H2O Steam

h2osteam

h2osteam.login(url=None, username=None, password=None, verify_ssl=True, cacert=None, ca_cert=None)

Connect to an existing Enterprise Server server.

There are two ways to pass password to a server: either pass a server parameter containing an instance of an H2OLocalServer, or specify ip and port of the server that you want to connect to.

Parameters
  • url – Full URL (including schema and port) of the Steam server to connect to. Must use https schema.

  • username – Username of the connecting user.

  • password – Password or user access token of the connecting user.

  • verify_ssl – Setting this to False will disable SSL certificates verification.

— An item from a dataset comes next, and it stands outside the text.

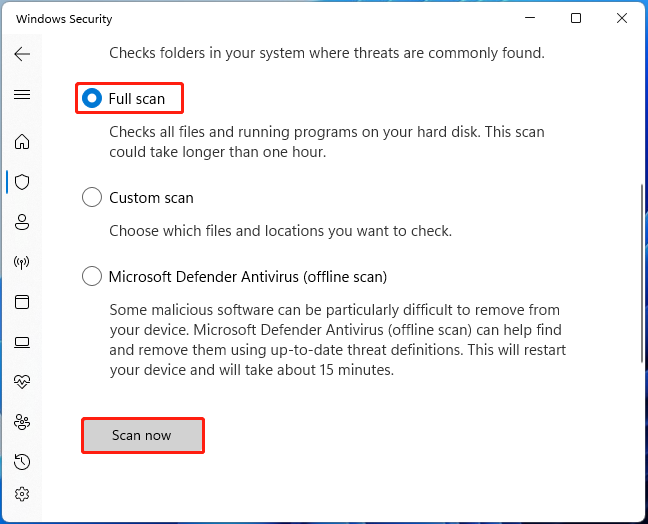Screen dimensions: 648x524
Task: Open Account protection person icon
Action: 22,222
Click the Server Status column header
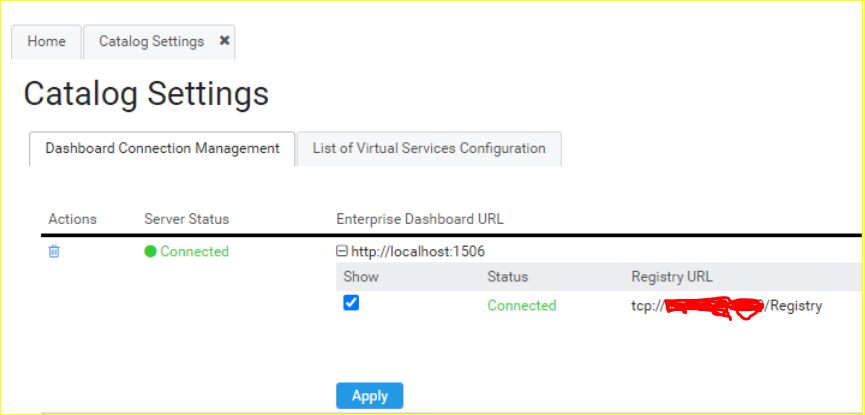 [x=186, y=218]
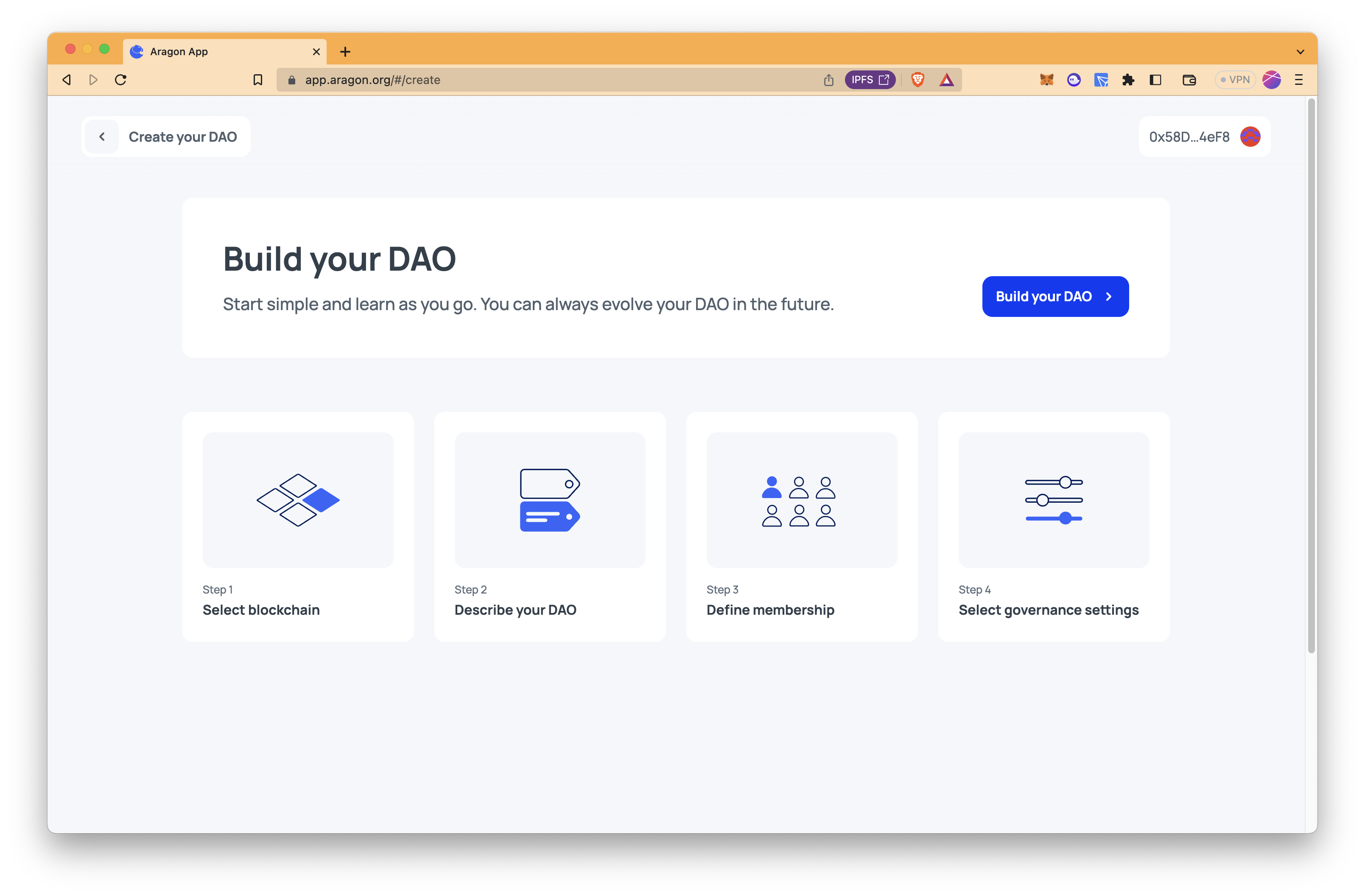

  • cacert – (Optional) Path to a CA bundle file or a directory with certificates of trusted CAs.

  • ca_cert – (DEPRECATED) Path to a CA bundle file or a directory with certificates of trusted CAs.

Examples

>>> import h2osteam
>>> url = "https://steam.example.com:9555"
>>> username = "AzureDiamond"
>>> password = "hunter2"
>>> h2osteam.login(url=url, username=username, password=password, verify_ssl=True)
h2osteam.api()

Get direct access to the Steam API for expert users only.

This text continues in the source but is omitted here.